Mercoledì 9 Giugno 2021 di Federica Serfilippi
Il tribunale di Ancona

ANCONA - Sconvolto dalla denuncia che da dieci giorni pende su di lui come un macigno. Rigetta ogni contestazione il 60enne indagato dalla procura con l’accusa di aver molestato in auto la figlioletta di un suo amico. L’indagine, coordinata dal pm Irene Bilotta, è partita a seguito delle rivelazioni della piccola, una bimba di 5 anni, sussurrate alla madre poco dopo i presunti abusi subiti dall’amico di famiglia con cui era rimasta sola per qualche minuto. Nei confronti del 60enne, operaio residente nell’entroterra fabrianese, l’ipotesi di reato è violenza sessuale.

 


Un’accusa per cui è già stato condannato due anni fa dal Tribunale dorico: la procura lo accusava di aver palpeggiato le parti intime di una ragazza 21enne che si trovava a ballare sulla pista di una discoteca della Vallesina. Le molestie, stando a quanto emerso all’epoca dei fatti, avevano fatto seguito alla richiesta dell’uomo, non andata a buon fine, di avere un rapporto sessuale a pagamento con la giovane. Il 60enne, per l’episodio contestato nel 2019, è stato condannato a un anno e mezzo di reclusione. Dopo un periodo trascorso agli arresti domiciliari, era stato liberato. 

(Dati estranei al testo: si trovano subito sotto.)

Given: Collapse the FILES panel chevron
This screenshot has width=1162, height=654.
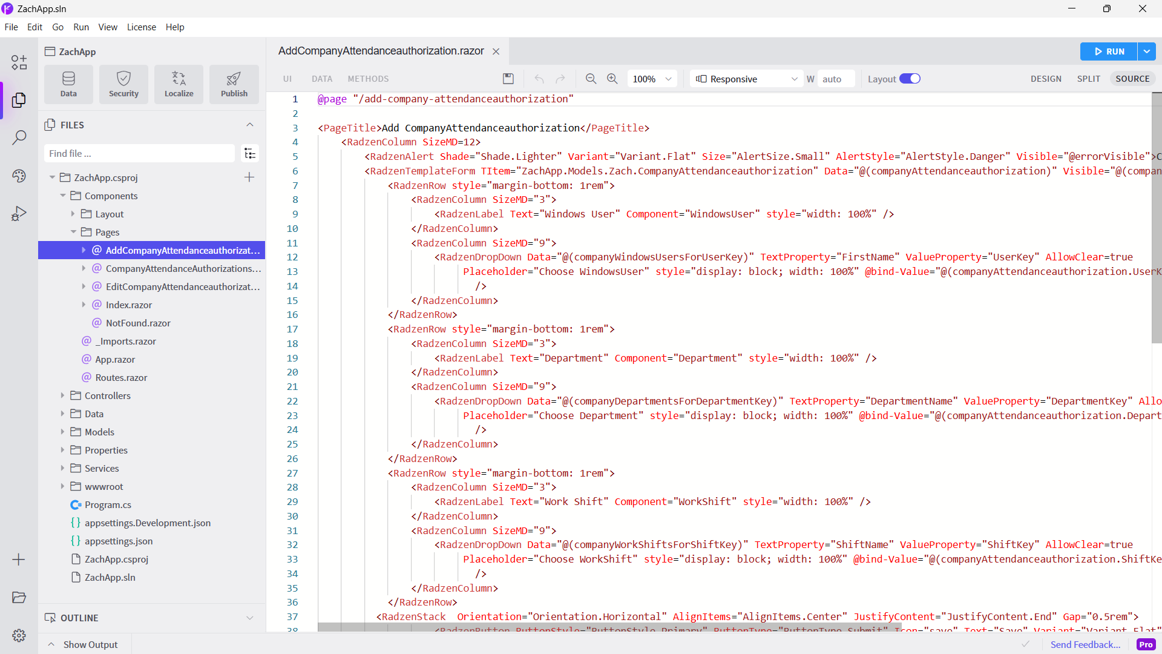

Per il nuovo procedimento, per ora, il pm Irene Bilotta non ha chiesto l’applicazione di misure cautelari. Serve prima chiarire alcuni aspetti della vicenda con una serie di approfondimenti investigativi. Lo scorso venerdì ci sarebbe dovuto essere un accertamento tecnico irripetibile per vagliare la tesi della violenza, ma è stato tutto rinviato al 16 giugno. Sono stati chiesti dalla procura dei riscontri genetici per valutare l’eventuale presenza del Dna dell’indagato sugli indumenti della bimba, sequestrati dagli agenti del Commissariato di Fabriano subito dopo la denuncia sporta dalla mamma della piccina. L’accertamento, che la procura aveva affidato al medico legale dell’ospedale di Torrette Loredana Buscemi, potrebbe però non tenersi nella formula chiesta dal pm.

Il difensore dell’indagato, l’avvocato Ruggero Benvenuto, chiederà infatti lo svolgimento di un incidente probatorio. Se tale cursus dovesse avviarsi, anche il gip sarà tenuto a nominare un consulente “super partes” per svolgere gli accertamenti genetici preliminari. 


È possibile che già questa mattina «verrà formulata istanza di incidente probatorio. Per ogni valutazione attenderemo gli esiti» ha fatto sapere l’avvocato Benvenuto. L’episodio contestato dal pm Bilotta sarebbe avvenuto il 28 maggio. Stando a quanto emerso finora, il 60enne con la sua auto avrebbe accompagnato al lavoro la madre della bimba. Anche quest’ultima era a bordo, nel sedile posteriore. Una volta salutata la donna, l’indagato aveva il compito di portare la piccina dal padre. Un tragitto della durata massima di dieci minuti. È per strada che, secondo l’ipotesi della procura, l’uomo avrebbe toccato in maniera illecita la minore, una volta accostato il veicolo. In più, avrebbe intimato alla bimba di non dire nulla ai genitori di quanto avvenuto all’interno dell’abitacolo. Qualcosa, però, la vittima avrebbe detto alla mamma, tanto da spingerla a sporgere denuncia e a far aprire un fascicolo d’indagine per violenza sessuale su minore.